Fremdgänge im Villacher Congress Center
Die Nürnberger Philharmoniker & Jasminka Stancul.

Foto © www.villach.at/Villacher Congress Center
Auch ein Musikverein kann einmal fremdgehen. Weil man vor einem Jahr mit einer angekündigten, mittlerweile schon wieder abgesagten Sanierung des Klagenfurter Konzerthauses im heurigen Frühsommer rechnen musste, fand das letzte Konzert dieser Saison im Villacher Congress Center statt. Und gleich zu Beginn legten die Nürnberger Philharmoniker tüchtig los: mit Don Juan, dem Geniestreich des erst 24-jährigen Richard Strauss. Mit stürmischem Temperament wurde unter der energiegeladenen Stabführung von Christof Prick die ganze Sinnlichkeit des Orchesterklangs herausgearbeitet.
Brilliant. Bei Mozarts Klavierkonzert Nr. 9 in Es-Dur KV 271, das der Pianistin Louise-Victoire Jenamy gewidmet wurde und das bis heute durch einen Lesefehler den Beinamen "Jeunehomme" trägt, erlebte man eine großartige Solistin mit perfekter Geläufigkeit und Griffsicherheit. Jasminka Stancul brillanter, kraftvoller Stil vermag aber auch feine Töne zu produzieren. Nur im zweiten Satz des Werkes fehlte es ihr an Gefühlstiefe und dem Orchester an Duftigkeit.
Beethovens populäre 4. Symphonie gefiel dann besonders: Wies sie doch all die klassische Heiterkeit, die Farbigkeit sowie den hellen und lockeren Charakter auf, der ihr eigen ist. Viel Beifall!

EINTRÄGE IM DATENSATZ:

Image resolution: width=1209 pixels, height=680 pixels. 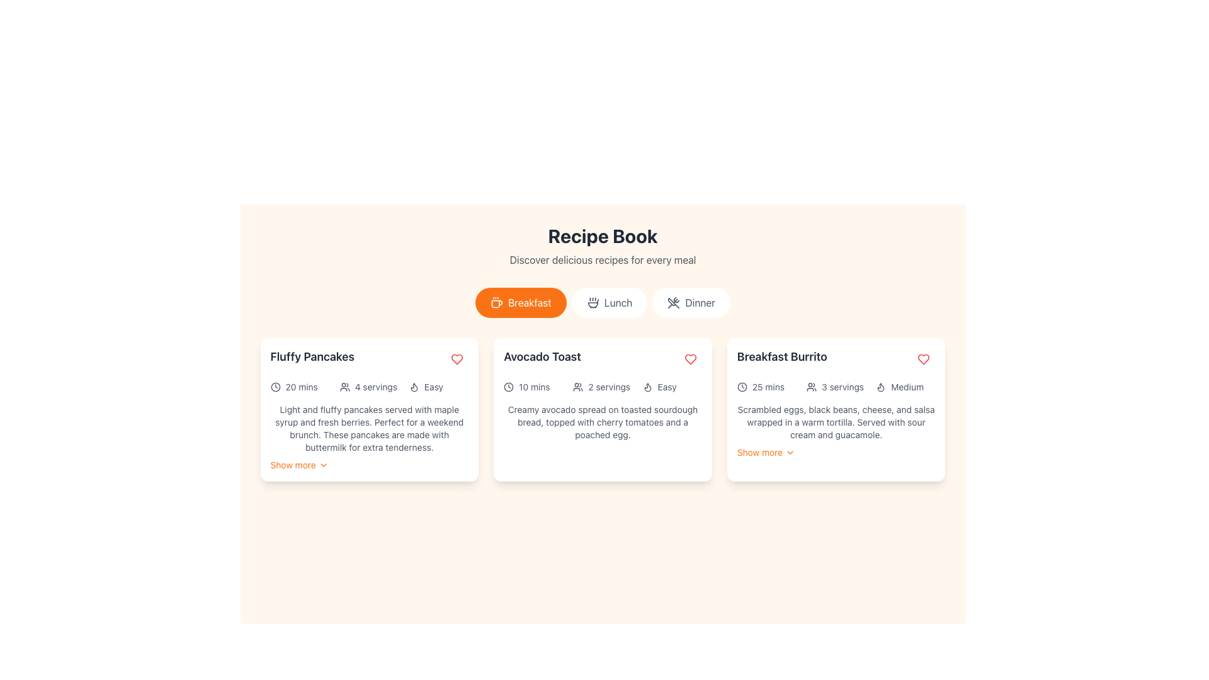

==

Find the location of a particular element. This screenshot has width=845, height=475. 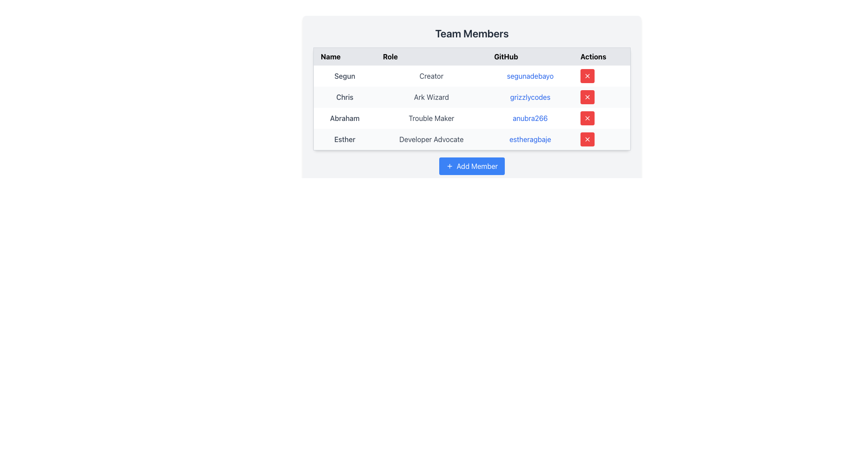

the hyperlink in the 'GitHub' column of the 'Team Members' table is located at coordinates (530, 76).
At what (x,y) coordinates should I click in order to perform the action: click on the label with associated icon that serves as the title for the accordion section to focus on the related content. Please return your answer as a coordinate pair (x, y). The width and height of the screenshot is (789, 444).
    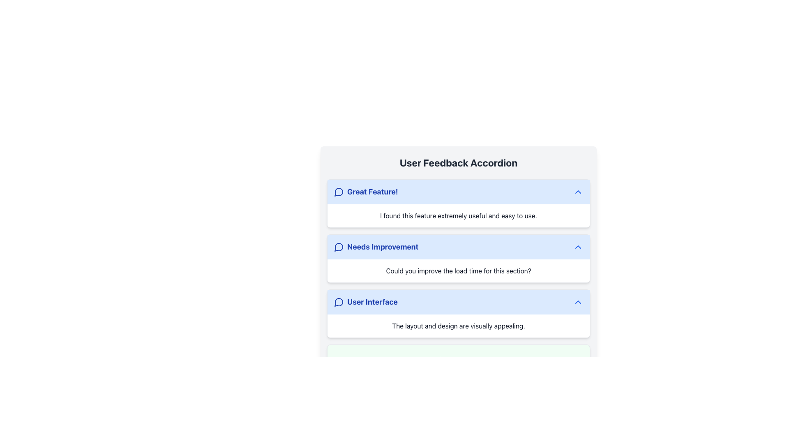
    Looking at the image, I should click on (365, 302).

DIE AUFGABE: Kannst du die Konzertkritik über die Nürnberger Philharmoniker im Villacher Congress Center vollständig und ohne jede Änderung niederschreiben?

ERWARTETE ANTWORT:
Fremdgänge im Villacher Congress Center
Die Nürnberger Philharmoniker & Jasminka Stancul.

Foto © www.villach.at/Villacher Congress Center
Auch ein Musikverein kann einmal fremdgehen. Weil man vor einem Jahr mit einer angekündigten, mittlerweile schon wieder abgesagten Sanierung des Klagenfurter Konzerthauses im heurigen Frühsommer rechnen musste, fand das letzte Konzert dieser Saison im Villacher Congress Center statt. Und gleich zu Beginn legten die Nürnberger Philharmoniker tüchtig los: mit Don Juan, dem Geniestreich des erst 24-jährigen Richard Strauss. Mit stürmischem Temperament wurde unter der energiegeladenen Stabführung von Christof Prick die ganze Sinnlichkeit des Orchesterklangs herausgearbeitet.
Brilliant. Bei Mozarts Klavierkonzert Nr. 9 in Es-Dur KV 271, das der Pianistin Louise-Victoire Jenamy gewidmet wurde und das bis heute durch einen Lesefehler den Beinamen "Jeunehomme" trägt, erlebte man eine großartige Solistin mit perfekter Geläufigkeit und Griffsicherheit. Jasminka Stancul brillanter, kraftvoller Stil vermag aber auch feine Töne zu produzieren. Nur im zweiten Satz des Werkes fehlte es ihr an Gefühlstiefe und dem Orchester an Duftigkeit.
Beethovens populäre 4. Symphonie gefiel dann besonders: Wies sie doch all die klassische Heiterkeit, die Farbigkeit sowie den hellen und lockeren Charakter auf, der ihr eigen ist. Viel Beifall!